Beginning at the top of the material, repeat each line exactly, and stop once the line with "End the call" has been written.

-----

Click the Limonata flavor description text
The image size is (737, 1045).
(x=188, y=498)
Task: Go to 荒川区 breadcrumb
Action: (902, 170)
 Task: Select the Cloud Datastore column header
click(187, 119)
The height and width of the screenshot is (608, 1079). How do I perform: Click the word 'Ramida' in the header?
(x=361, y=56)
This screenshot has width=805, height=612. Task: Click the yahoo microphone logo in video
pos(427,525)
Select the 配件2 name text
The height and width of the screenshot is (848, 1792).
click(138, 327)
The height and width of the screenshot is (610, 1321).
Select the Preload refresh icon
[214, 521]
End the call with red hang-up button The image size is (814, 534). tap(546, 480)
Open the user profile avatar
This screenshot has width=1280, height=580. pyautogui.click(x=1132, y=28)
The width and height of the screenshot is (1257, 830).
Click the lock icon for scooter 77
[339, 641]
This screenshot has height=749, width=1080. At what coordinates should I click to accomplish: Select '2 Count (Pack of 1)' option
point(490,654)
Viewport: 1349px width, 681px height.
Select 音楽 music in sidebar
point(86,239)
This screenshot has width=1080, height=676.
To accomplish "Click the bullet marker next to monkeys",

-----

_Answer_
Click the Limonata flavor description text
The image size is (737, 1045).
(x=188, y=498)
Task: Go to 荒川区 breadcrumb
Action: (902, 170)
 Task: Select the Cloud Datastore column header
click(187, 119)
The height and width of the screenshot is (608, 1079). How do I perform: Click the word 'Ramida' in the header?
(x=361, y=56)
This screenshot has width=805, height=612. Task: Click the yahoo microphone logo in video
pos(427,525)
Select the 配件2 name text
The height and width of the screenshot is (848, 1792).
click(138, 327)
The height and width of the screenshot is (610, 1321).
Select the Preload refresh icon
[214, 521]
End the call with red hang-up button The image size is (814, 534). tap(546, 480)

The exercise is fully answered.